*ACTIVITY:* Repeat every entry word for word, but leave the images out of your copy.

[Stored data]
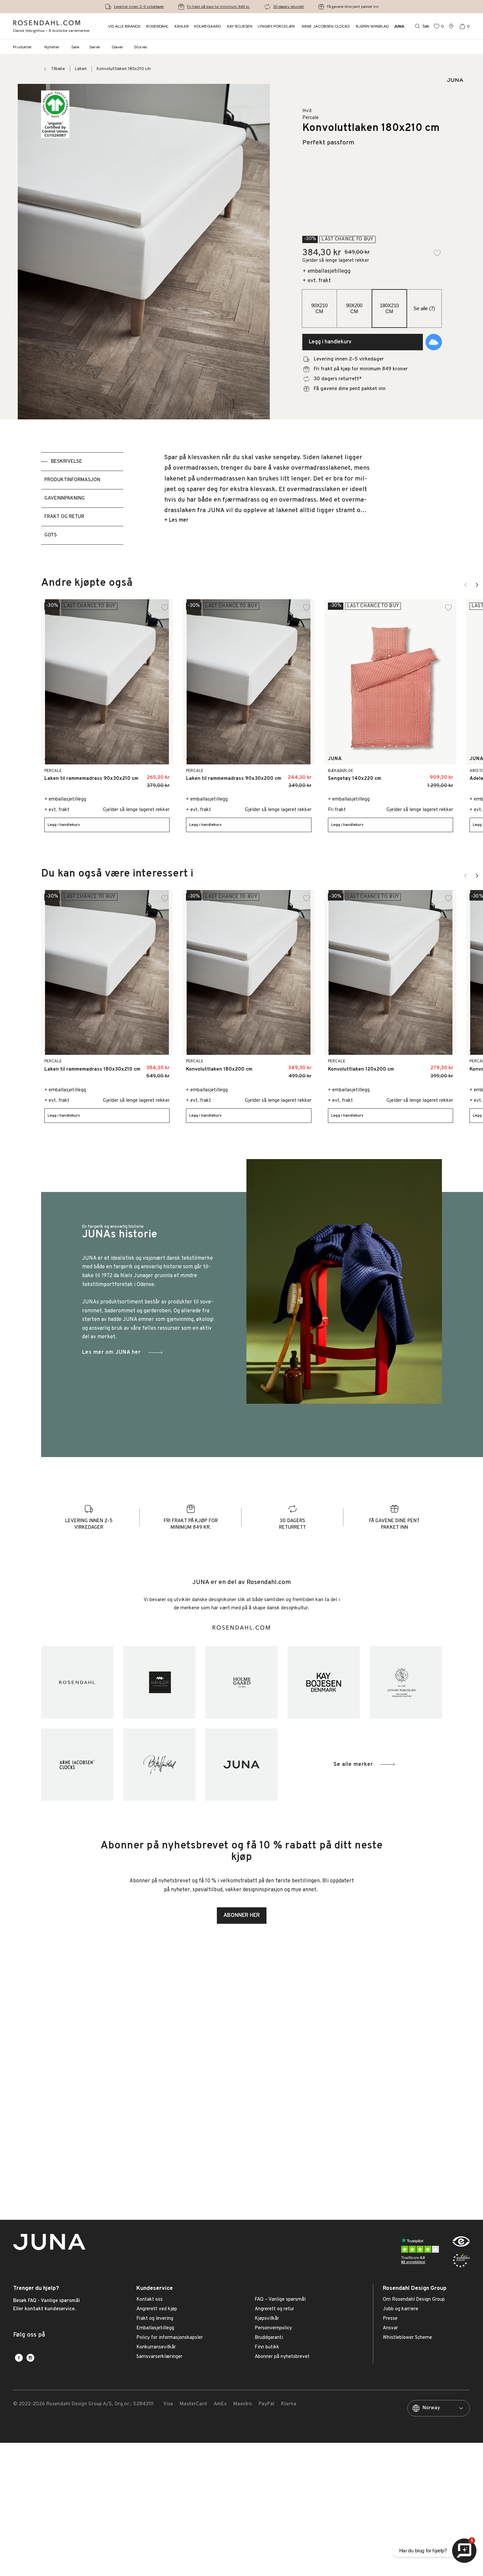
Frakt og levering (154, 2319)
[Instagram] (30, 2358)
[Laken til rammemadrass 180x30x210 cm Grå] (160, 1066)
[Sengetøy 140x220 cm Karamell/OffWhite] (403, 775)
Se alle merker (353, 1764)
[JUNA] (241, 1764)
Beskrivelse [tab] (66, 461)
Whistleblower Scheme (407, 2338)
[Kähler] (159, 1682)
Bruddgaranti (269, 2338)
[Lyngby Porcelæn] (406, 1682)
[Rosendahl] (77, 1682)
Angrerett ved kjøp (156, 2309)
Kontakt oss (149, 2300)
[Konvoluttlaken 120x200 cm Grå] (444, 1066)
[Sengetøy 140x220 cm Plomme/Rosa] (418, 775)
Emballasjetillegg (155, 2328)
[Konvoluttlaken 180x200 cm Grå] (302, 1066)
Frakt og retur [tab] (64, 517)
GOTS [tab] (50, 535)
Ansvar (390, 2328)
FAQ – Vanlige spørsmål (280, 2300)
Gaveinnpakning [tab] (64, 498)
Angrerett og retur (274, 2309)
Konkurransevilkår (156, 2347)
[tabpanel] (267, 498)
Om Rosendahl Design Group (414, 2300)
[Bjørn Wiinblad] (159, 1764)
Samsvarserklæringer (159, 2357)
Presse (390, 2319)
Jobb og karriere (400, 2309)
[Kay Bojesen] (324, 1682)
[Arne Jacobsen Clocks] (77, 1764)
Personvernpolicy (273, 2328)
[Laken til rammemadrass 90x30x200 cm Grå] (302, 775)
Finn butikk (267, 2347)
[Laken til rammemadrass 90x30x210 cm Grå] (160, 775)
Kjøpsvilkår (267, 2319)
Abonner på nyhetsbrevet (282, 2357)
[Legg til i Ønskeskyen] (434, 342)
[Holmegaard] (241, 1682)
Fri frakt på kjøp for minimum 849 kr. (218, 6)
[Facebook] (19, 2358)
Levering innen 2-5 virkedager (139, 6)
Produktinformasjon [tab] (72, 480)
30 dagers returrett (288, 6)
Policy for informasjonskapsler (169, 2338)
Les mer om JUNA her (111, 1352)
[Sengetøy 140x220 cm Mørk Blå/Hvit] (433, 775)
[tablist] (82, 498)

*TASK OUTPUT:*
Frakt og levering (154, 2319)
[Instagram] (30, 2358)
[Laken til rammemadrass 180x30x210 cm Grå] (160, 1066)
[Sengetøy 140x220 cm Karamell/OffWhite] (403, 775)
Se alle merker (353, 1764)
[JUNA] (241, 1764)
Beskrivelse [tab] (66, 461)
Whistleblower Scheme (407, 2338)
[Kähler] (159, 1682)
Bruddgaranti (269, 2338)
[Lyngby Porcelæn] (406, 1682)
[Rosendahl] (77, 1682)
Angrerett ved kjøp (156, 2309)
Kontakt oss (149, 2300)
[Konvoluttlaken 120x200 cm Grå] (444, 1066)
[Sengetøy 140x220 cm Plomme/Rosa] (418, 775)
Emballasjetillegg (155, 2328)
[Konvoluttlaken 180x200 cm Grå] (302, 1066)
Frakt og retur [tab] (64, 517)
GOTS [tab] (50, 535)
Ansvar (390, 2328)
FAQ – Vanlige spørsmål (280, 2300)
Gaveinnpakning [tab] (64, 498)
Angrerett og retur (274, 2309)
Konkurransevilkår (156, 2347)
[tabpanel] (267, 498)
Om Rosendahl Design Group (414, 2300)
[Bjørn Wiinblad] (159, 1764)
Samsvarserklæringer (159, 2357)
Presse (390, 2319)
Jobb og karriere (400, 2309)
[Kay Bojesen] (324, 1682)
[Arne Jacobsen Clocks] (77, 1764)
Personvernpolicy (273, 2328)
[Laken til rammemadrass 90x30x200 cm Grå] (302, 775)
Finn butikk (267, 2347)
[Laken til rammemadrass 90x30x210 cm Grå] (160, 775)
Kjøpsvilkår (267, 2319)
Abonner på nyhetsbrevet (282, 2357)
[Legg til i Ønskeskyen] (434, 342)
[Holmegaard] (241, 1682)
Fri frakt på kjøp for minimum 849 kr. (218, 6)
[Facebook] (19, 2358)
Levering innen 2-5 virkedager (139, 6)
Produktinformasjon [tab] (72, 480)
30 dagers returrett (288, 6)
Policy for informasjonskapsler (169, 2338)
Les mer om JUNA her (111, 1352)
[Sengetøy 140x220 cm Mørk Blå/Hvit] (433, 775)
[tablist] (82, 498)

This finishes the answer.